* _Prompt_: An exact copy is needed of the lines in the entries below from the line with "Viewport: 730px width, 420px height." up to and including the line with "Task: Expand the shipping fee 约¥359 dropdown", and of nothing else. Leave the pictures out.

Screenshot grounding data:
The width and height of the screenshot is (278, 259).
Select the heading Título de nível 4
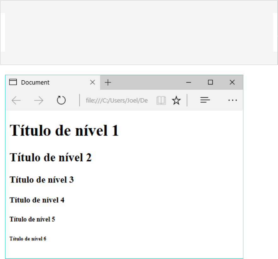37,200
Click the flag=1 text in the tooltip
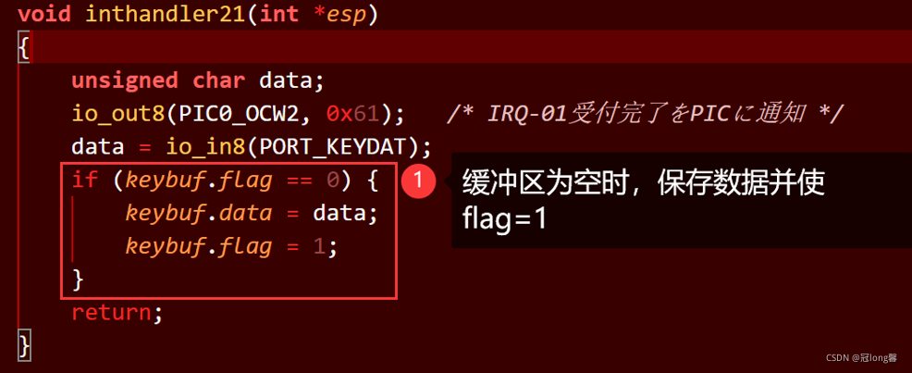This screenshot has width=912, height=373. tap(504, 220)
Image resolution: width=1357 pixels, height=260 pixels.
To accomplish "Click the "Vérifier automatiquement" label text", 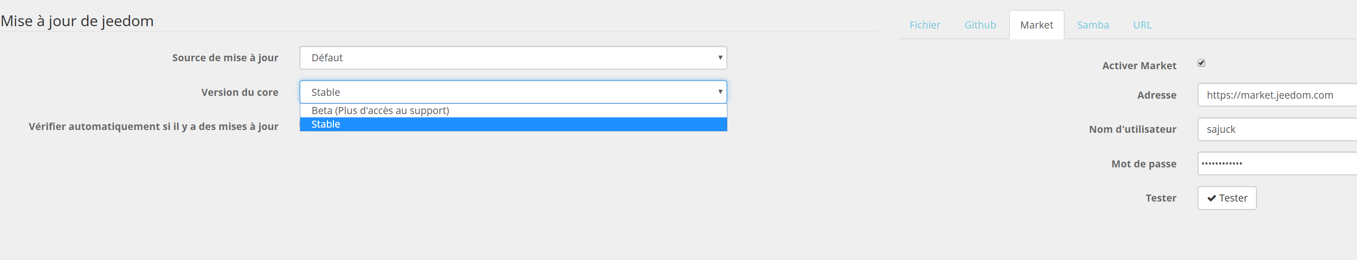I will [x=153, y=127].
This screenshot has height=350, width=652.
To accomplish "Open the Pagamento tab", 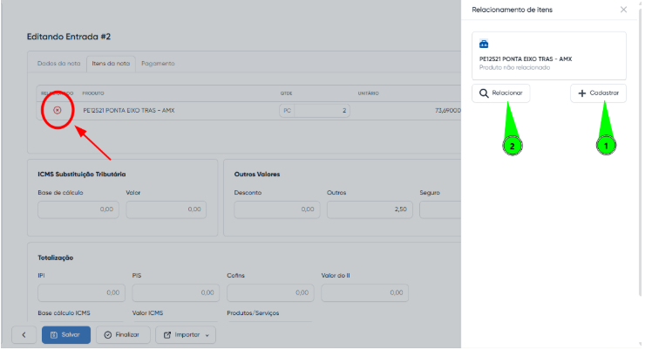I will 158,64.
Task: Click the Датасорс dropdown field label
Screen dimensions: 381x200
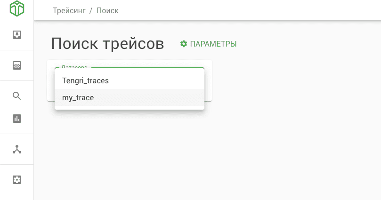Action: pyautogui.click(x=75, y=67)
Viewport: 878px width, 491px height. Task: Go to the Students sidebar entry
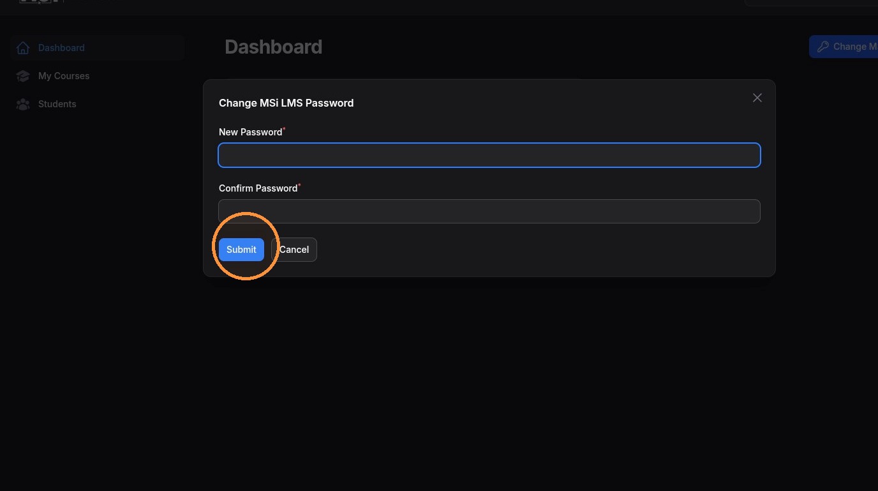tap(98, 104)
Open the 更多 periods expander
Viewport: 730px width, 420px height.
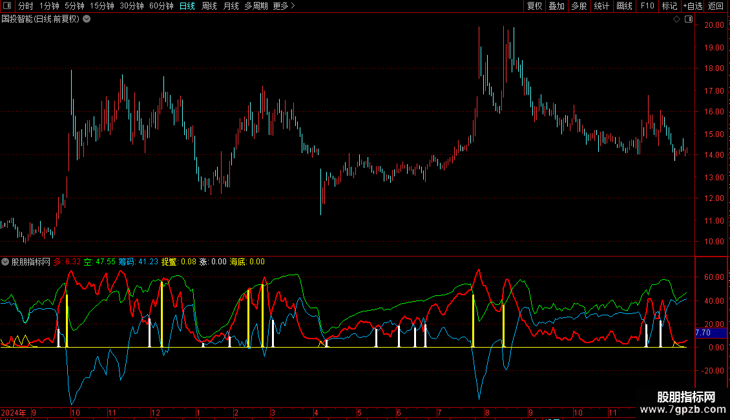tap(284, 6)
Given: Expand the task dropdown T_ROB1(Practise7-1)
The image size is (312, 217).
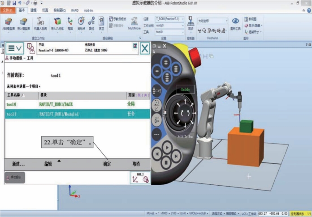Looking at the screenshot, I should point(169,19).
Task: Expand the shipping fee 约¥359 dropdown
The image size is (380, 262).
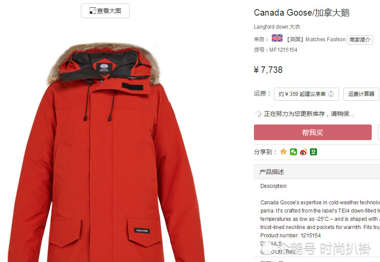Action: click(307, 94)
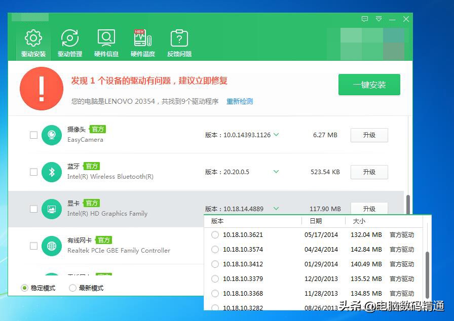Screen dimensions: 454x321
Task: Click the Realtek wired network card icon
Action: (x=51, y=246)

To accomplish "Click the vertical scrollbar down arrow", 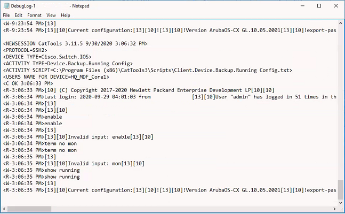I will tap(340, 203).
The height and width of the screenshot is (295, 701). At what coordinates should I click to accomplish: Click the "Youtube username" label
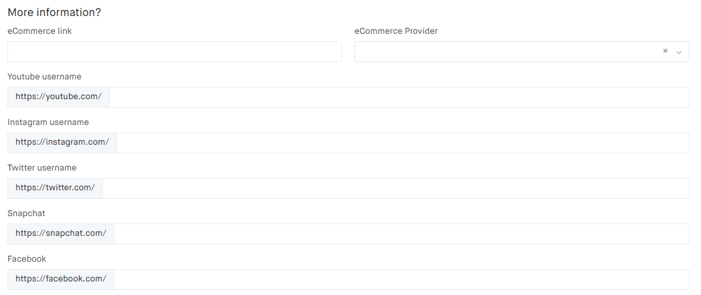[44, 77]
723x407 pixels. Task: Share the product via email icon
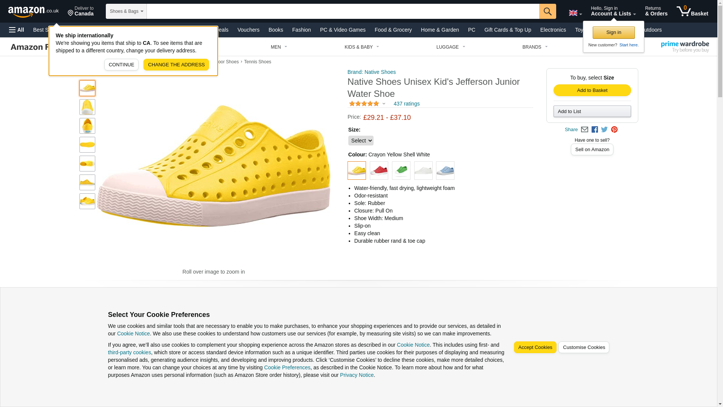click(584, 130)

* _Response to this exercise_:
Viewport: 730px width, 420px height.
tap(284, 6)
Given: Expand the task dropdown T_ROB1(Practise7-1)
The image size is (312, 217).
Looking at the screenshot, I should point(169,19).
Task: Expand the shipping fee 约¥359 dropdown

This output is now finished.